▶ Records provided:
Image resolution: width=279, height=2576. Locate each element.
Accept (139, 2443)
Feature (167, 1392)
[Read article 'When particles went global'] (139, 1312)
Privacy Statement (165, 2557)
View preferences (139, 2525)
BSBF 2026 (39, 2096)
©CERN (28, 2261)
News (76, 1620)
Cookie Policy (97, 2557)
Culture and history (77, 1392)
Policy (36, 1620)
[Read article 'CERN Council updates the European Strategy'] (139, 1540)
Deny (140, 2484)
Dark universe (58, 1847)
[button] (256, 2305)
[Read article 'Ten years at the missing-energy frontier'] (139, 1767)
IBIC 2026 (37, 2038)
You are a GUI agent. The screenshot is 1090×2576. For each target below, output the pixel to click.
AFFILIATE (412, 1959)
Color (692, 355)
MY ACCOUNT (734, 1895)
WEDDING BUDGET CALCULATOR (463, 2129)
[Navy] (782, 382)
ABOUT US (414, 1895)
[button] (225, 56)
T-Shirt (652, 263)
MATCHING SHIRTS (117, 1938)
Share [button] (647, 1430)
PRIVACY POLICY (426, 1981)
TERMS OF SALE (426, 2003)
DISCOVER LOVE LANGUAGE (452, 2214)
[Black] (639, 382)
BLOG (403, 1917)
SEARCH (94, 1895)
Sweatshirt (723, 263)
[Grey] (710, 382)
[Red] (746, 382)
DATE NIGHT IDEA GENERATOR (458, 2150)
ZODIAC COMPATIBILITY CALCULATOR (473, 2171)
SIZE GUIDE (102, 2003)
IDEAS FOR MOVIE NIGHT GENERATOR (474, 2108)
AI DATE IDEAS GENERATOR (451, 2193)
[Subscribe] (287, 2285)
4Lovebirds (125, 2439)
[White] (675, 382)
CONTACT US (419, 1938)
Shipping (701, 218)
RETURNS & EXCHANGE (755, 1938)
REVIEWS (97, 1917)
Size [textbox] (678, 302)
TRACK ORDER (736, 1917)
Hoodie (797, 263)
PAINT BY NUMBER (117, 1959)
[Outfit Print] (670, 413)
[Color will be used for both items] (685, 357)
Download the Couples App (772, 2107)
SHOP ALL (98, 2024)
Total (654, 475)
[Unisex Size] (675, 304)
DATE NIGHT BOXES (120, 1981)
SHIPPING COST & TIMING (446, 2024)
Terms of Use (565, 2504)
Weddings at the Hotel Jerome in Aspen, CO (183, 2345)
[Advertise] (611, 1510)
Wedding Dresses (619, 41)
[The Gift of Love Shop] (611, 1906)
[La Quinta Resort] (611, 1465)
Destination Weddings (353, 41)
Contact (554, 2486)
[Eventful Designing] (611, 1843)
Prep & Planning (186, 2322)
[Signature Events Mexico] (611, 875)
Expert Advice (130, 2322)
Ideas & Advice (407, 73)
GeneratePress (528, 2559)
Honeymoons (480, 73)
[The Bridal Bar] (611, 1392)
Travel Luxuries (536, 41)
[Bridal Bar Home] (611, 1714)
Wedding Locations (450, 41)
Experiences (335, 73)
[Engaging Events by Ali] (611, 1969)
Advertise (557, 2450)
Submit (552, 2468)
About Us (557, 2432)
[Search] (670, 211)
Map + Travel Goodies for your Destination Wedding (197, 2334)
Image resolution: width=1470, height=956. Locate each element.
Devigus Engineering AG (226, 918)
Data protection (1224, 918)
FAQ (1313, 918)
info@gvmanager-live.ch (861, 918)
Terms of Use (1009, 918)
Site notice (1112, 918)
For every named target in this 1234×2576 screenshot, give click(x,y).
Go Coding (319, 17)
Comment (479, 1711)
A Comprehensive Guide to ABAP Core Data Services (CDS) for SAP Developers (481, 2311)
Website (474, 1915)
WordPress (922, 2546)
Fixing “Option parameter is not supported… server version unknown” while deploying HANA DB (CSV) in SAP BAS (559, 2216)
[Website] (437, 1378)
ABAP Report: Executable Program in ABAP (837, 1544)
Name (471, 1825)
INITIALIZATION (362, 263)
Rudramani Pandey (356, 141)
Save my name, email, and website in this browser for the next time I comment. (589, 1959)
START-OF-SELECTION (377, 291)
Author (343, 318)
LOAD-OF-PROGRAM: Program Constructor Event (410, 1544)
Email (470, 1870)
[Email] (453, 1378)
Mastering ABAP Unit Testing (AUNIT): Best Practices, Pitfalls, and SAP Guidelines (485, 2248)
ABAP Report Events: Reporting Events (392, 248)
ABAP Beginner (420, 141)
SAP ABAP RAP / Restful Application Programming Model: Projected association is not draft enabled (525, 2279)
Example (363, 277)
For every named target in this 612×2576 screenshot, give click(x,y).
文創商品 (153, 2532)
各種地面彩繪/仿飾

▶ Problem requirements:
Lines above that contain the string "ABAP" make up the answer.

▶ Task response:
A Comprehensive Guide to ABAP Core Data Services (CDS) for SAP Developers (481, 2311)
ABAP Report: Executable Program in ABAP (837, 1544)
Mastering ABAP Unit Testing (AUNIT): Best Practices, Pitfalls, and SAP Guidelines (485, 2248)
ABAP Report Events: Reporting Events (392, 248)
ABAP Beginner (420, 141)
SAP ABAP RAP / Restful Application Programming Model: Projected association is not draft enabled (525, 2279)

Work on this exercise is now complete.